The World Health Organization (WHO) has stated in its public health advisory for gays and men who have sex with men that the risk of monkeypox is not just limited to them after WHO’s earlier statement triggered a hoax that might have demonised the LGBTQ community.
WHO in its earlier statement had said that a few monkeypox cases were reported in health clinics located in the LGBTQ communities.
“It is important to note that the risk of monkeypox is not limited to men who have sex with men. Anyone who has close contact with someone who is infectious is at risk. However, given that the virus is being identified in these communities, learning about monkeypox will help ensure that as few people as possible are affected and that the outbreak can be stopped,” read the WHO’s public health advice.
The above statement clarifies that monkeypox can spread from close physical contact regardless of any sexual orientation or race and that LGBTQs are not ‘spreaders’ of monkeypox.
“You can catch monkeypox if you have close physical contact with someone who is showing symptoms. This includes touching and being face-to-face”, said WHO’s public health advice.
“Monkeypox can spread during close skin-to-skin contact during sex, including kissing, touching, oral and penetrative sex with someone who has symptoms. Avoid having close contact with anyone who has symptoms,” added the advice.
The recent monkeypox outbreak has raised fears for the LGBTQ community after some cases of monkeypox were registered among men who had sex with men.
Earlier, when the first case of monkeypox was registered it was said that it is a disease common in children later close contact happened between the people of the LGBTQ community during the celebrations of Pride Month, and some more cases of monkeypox were logged.
As WHO stated that risk of spreading the Monkeypox virus comes from close physical contact with someone who is showing symptoms. Thus the breakout during the Pride Month celebration was maybe because of the close contact between the people but not because the people involved in the celebrations were of the LGBTQ community.

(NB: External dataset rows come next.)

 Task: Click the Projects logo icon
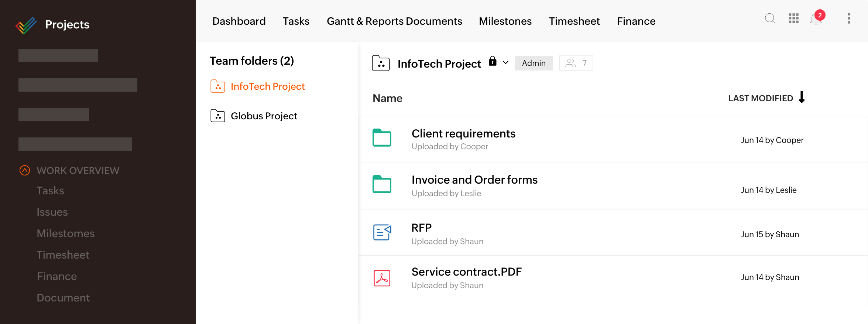tap(26, 25)
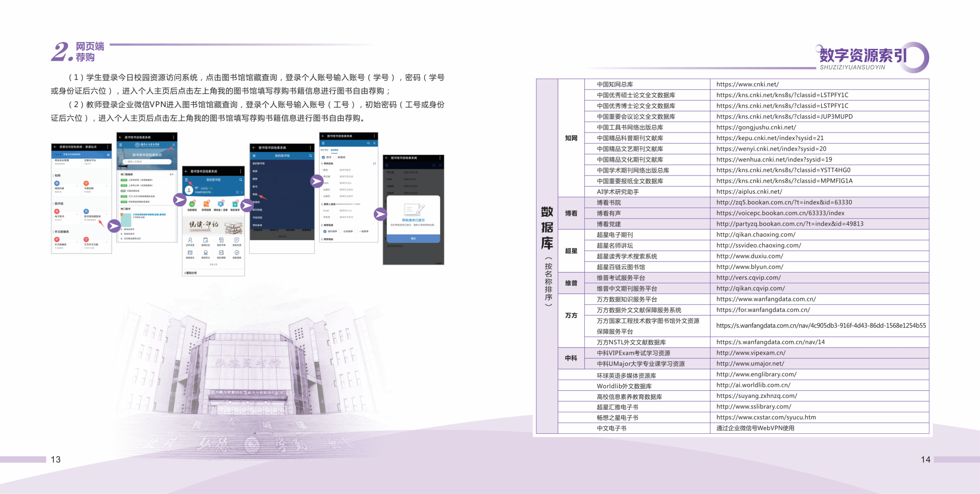Image resolution: width=980 pixels, height=494 pixels.
Task: Tap the orange 中国知网 round icon
Action: pos(86,183)
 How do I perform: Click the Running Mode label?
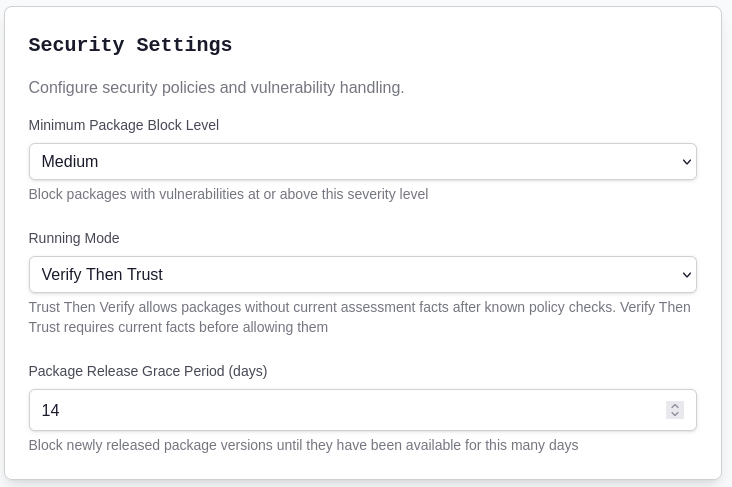74,238

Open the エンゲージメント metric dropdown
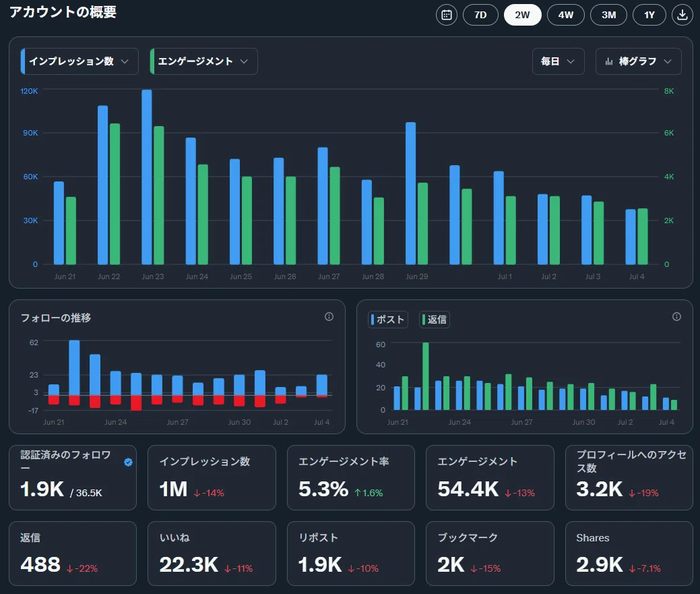(204, 61)
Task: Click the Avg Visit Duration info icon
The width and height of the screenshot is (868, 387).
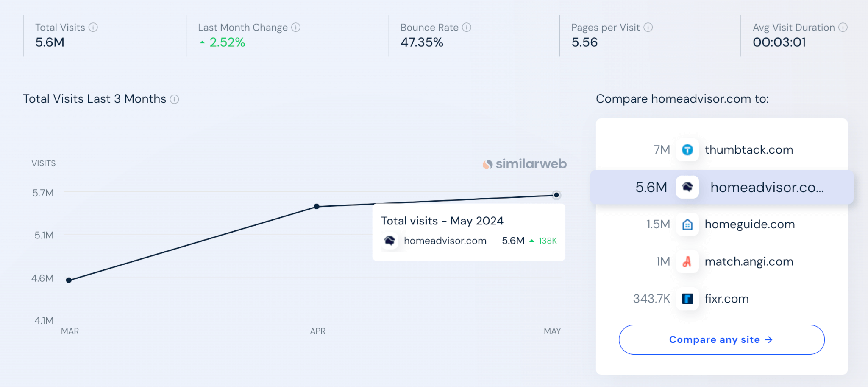Action: 843,28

As cited in an American current affairs channel’s report, “Monkeypox is not an STI in the classic sense because it’s not spread by semen, blood, or bodily fluids during sexual contact. The virus typically spreads through droplets via respiratory and other mucosal tracts, explained Rebecca Fischer, an infectious disease specialist at Texas A&M University”
However, the world health body has advised men to limit their sexual partners.
“Monkeypox can be concerning, especially for people whose loved ones or community have been affected. Some cases have been identified through sexual health clinics in communities of gay, bisexual and other men who have sex with men,” said the advisory
Researcher Health Policy PhD Candidate Ahmed Ali on Twitter said, “Anyone can get monkeypox. Stigmatizing the LGBTQ+ community won’t make monkeypox go away. The insidious practice of dehumanizing others continues to be a threat to public health. We’ve seen this during the AIDS crisis and the surge of anti-Asian hate during this pandemic”.
“Stigmatising people because of a disease is never ok. Anyone can get or pass on Monkeypox, regardless of their sexuality,” stated the footnote of the advisory.